For Skill Developers - Scientia Ex Machina

Getting Your Skill Certified

01

Register for an API key

Head to /register and get a free API key. Takes 30 seconds.

02

Prepare your manifest

Write a JSON manifest describing inputs, outputs, dependencies, and failure modes.

03

Submit via API

POST to /api/skills/submit with your manifest. Or use the web form.

04

Evaluation runs

Three-pillar scoring: functional (40%), security (35%), performance (25%). Fully automated.

05

Certification

Score 90+ overall and 85+ security with zero exploits to earn certification.

06

Failed? Fix and resubmit

Review your report, fix the issues, submit again. Most skills fail on first attempt.

Writing a Good Manifest

Your manifest tells the evaluator what your skill does. Richer manifests score higher in functional evaluation.

{ "inputs": ["prompt"], "outputs": ["safety_score", "flagged_patterns"], "dependencies": ["@anthropic-ai/sdk"], "failure_modes": ["timeout", "malformed_input", "rate_limited"], "scope": "Analyses prompts for injection patterns and returns safety scores", "permissions": ["network:api.anthropic.com"], "data_handling": "No data stored.
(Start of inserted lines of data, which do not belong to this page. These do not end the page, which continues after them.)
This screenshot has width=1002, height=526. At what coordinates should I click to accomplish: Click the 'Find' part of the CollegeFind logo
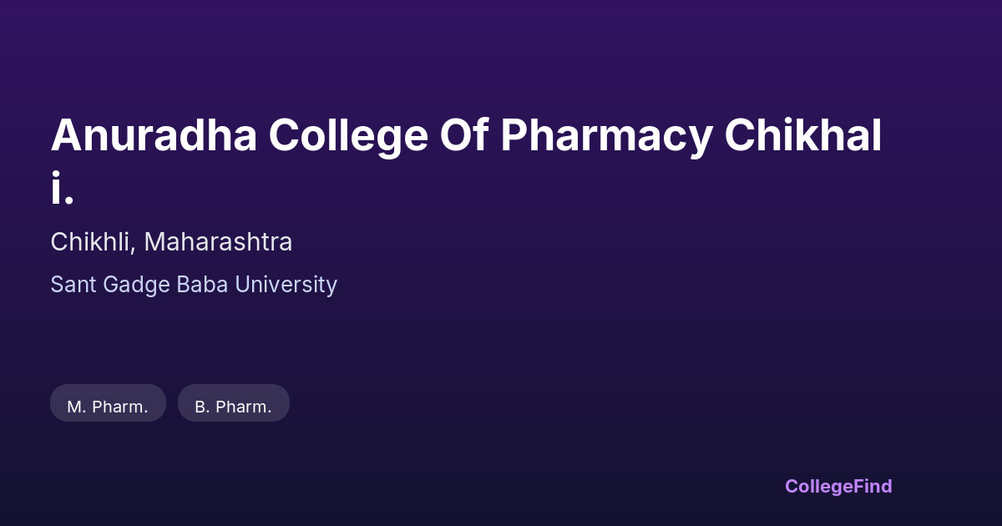click(x=873, y=486)
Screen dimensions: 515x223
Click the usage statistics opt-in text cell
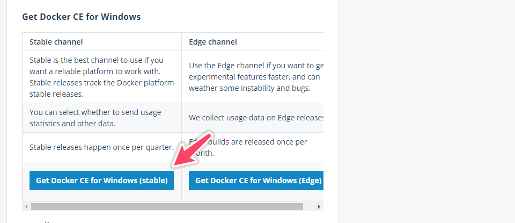[x=102, y=118]
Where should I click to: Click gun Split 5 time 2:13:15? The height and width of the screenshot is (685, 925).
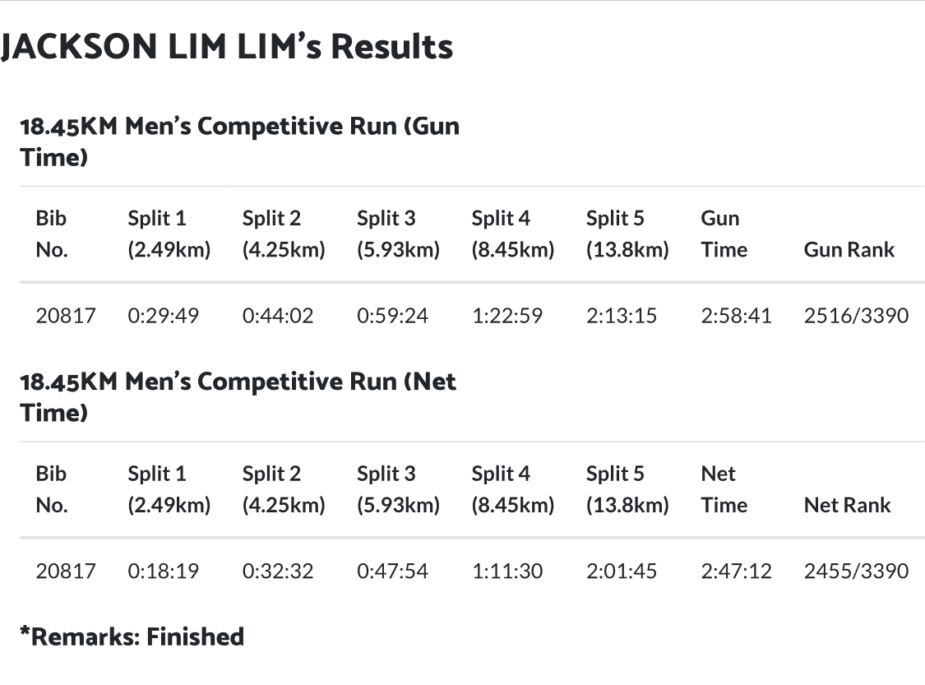click(x=622, y=316)
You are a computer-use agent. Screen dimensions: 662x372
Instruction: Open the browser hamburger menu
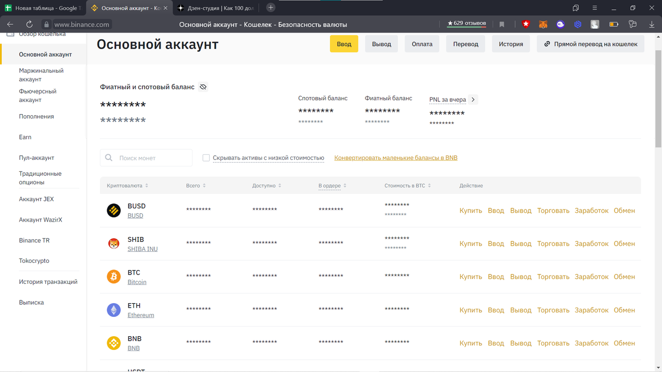click(x=594, y=8)

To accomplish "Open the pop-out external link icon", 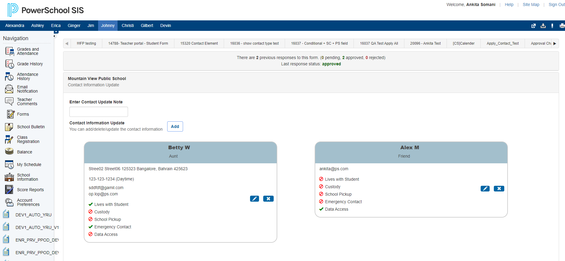I will pyautogui.click(x=533, y=26).
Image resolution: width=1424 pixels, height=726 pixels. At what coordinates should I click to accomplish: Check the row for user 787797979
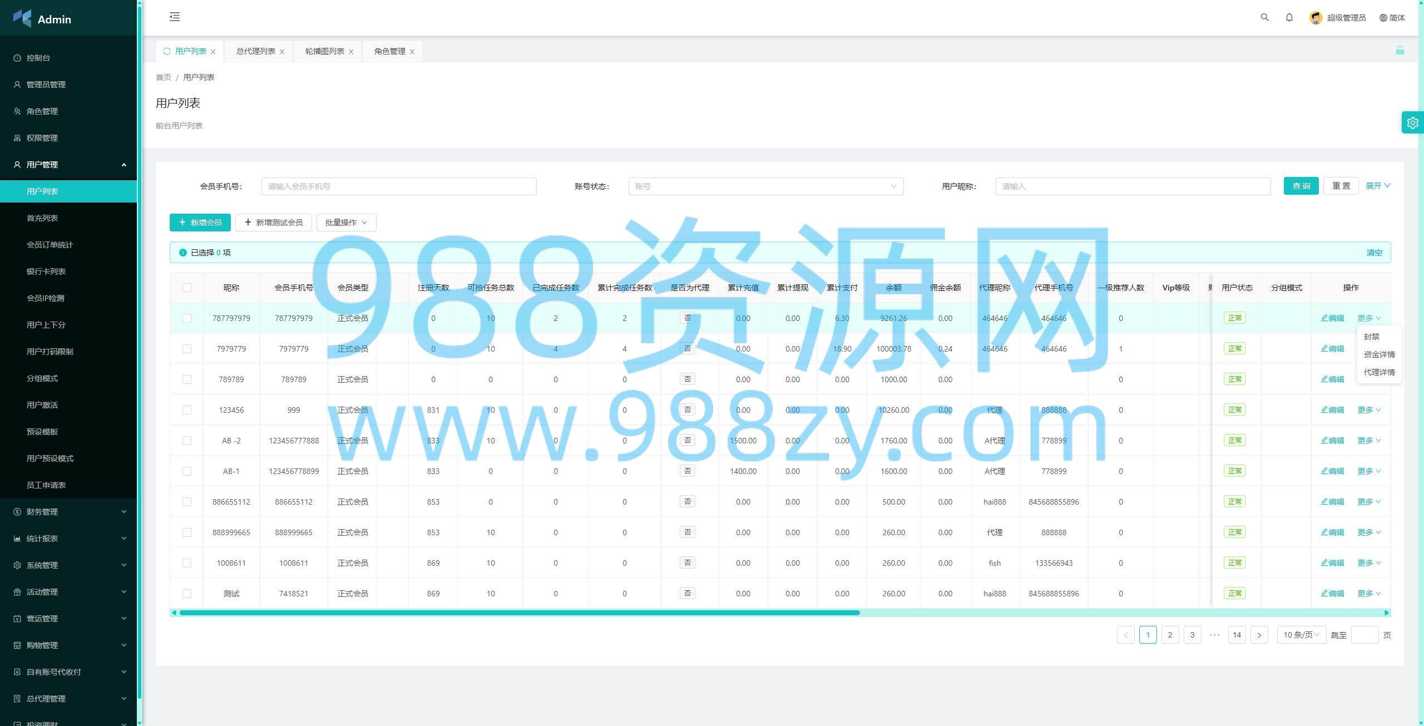pyautogui.click(x=187, y=318)

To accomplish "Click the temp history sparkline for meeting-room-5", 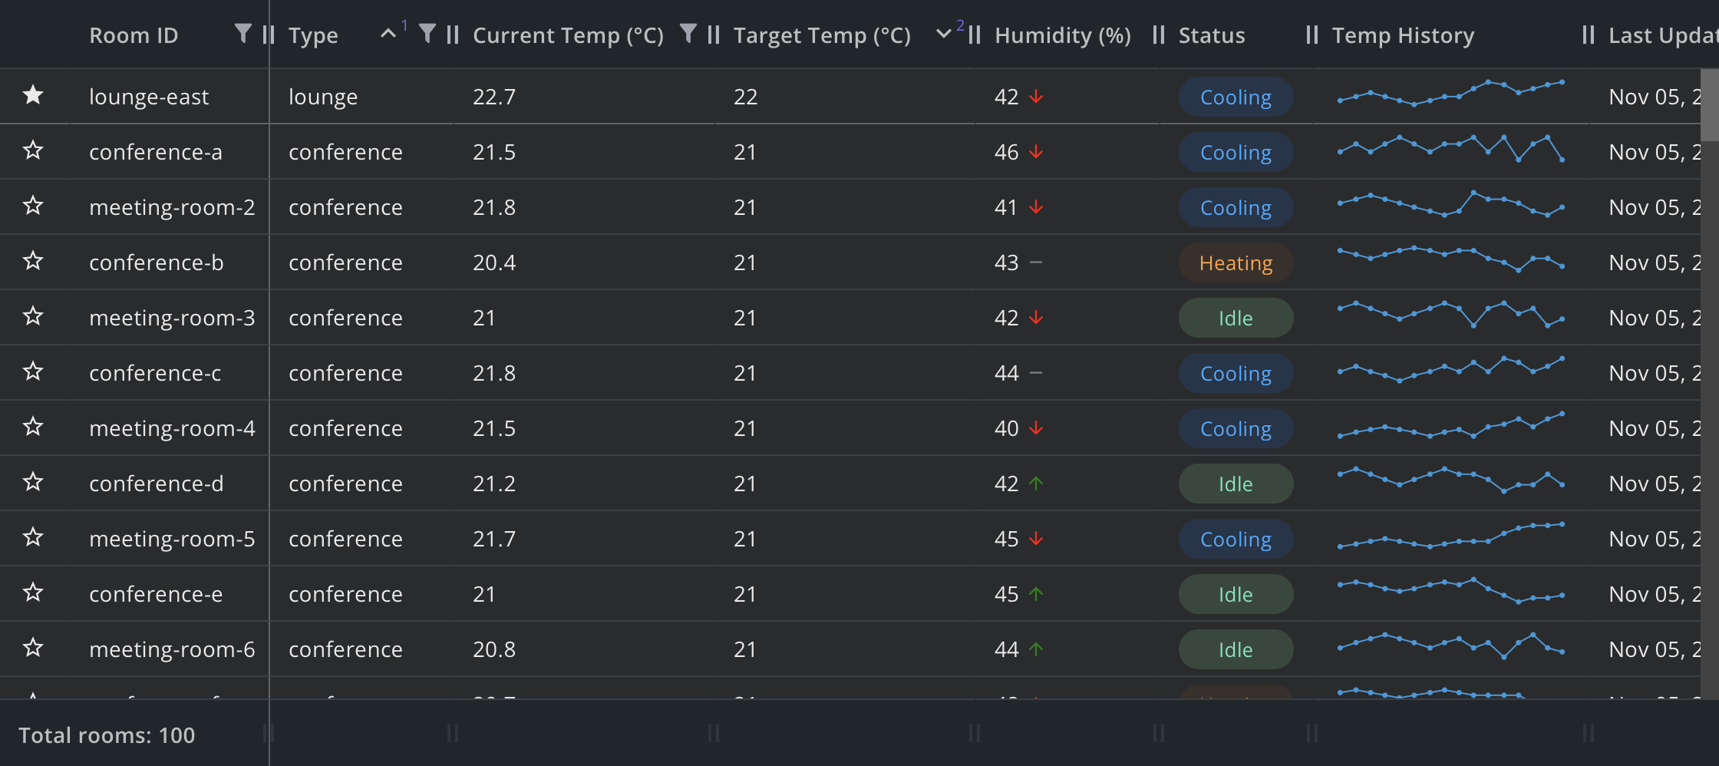I will (x=1450, y=537).
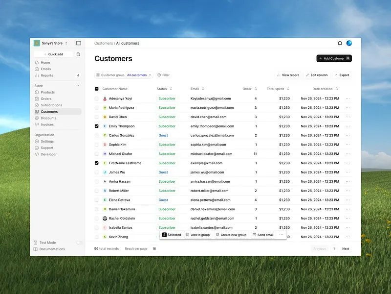391x294 pixels.
Task: Click page number 1 in pagination
Action: (335, 248)
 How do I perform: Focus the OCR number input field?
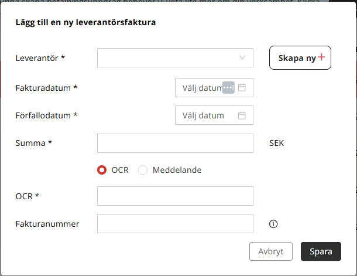[x=175, y=196]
Inputs processed in memory only." }

inputs

What your skill accepts. Be specific.

outputs

What your skill returns. Name each output field. The evaluator validates these against actual responses.

dependencies

External packages. These get audited for known CVEs during security evaluation.

failure_modes

How your skill can fail. Declaring failure modes shows maturity and helps test error handling.

scope

Plain English description. Used to generate functional test scenarios.

permissions

Network, file system, or other permissions needed. Narrower scopes score better in security.

data_handling

How you handle user data. "No data stored" is the gold standard.

Displaying Your Certification

Once certified, show it. Three options with copy-paste code.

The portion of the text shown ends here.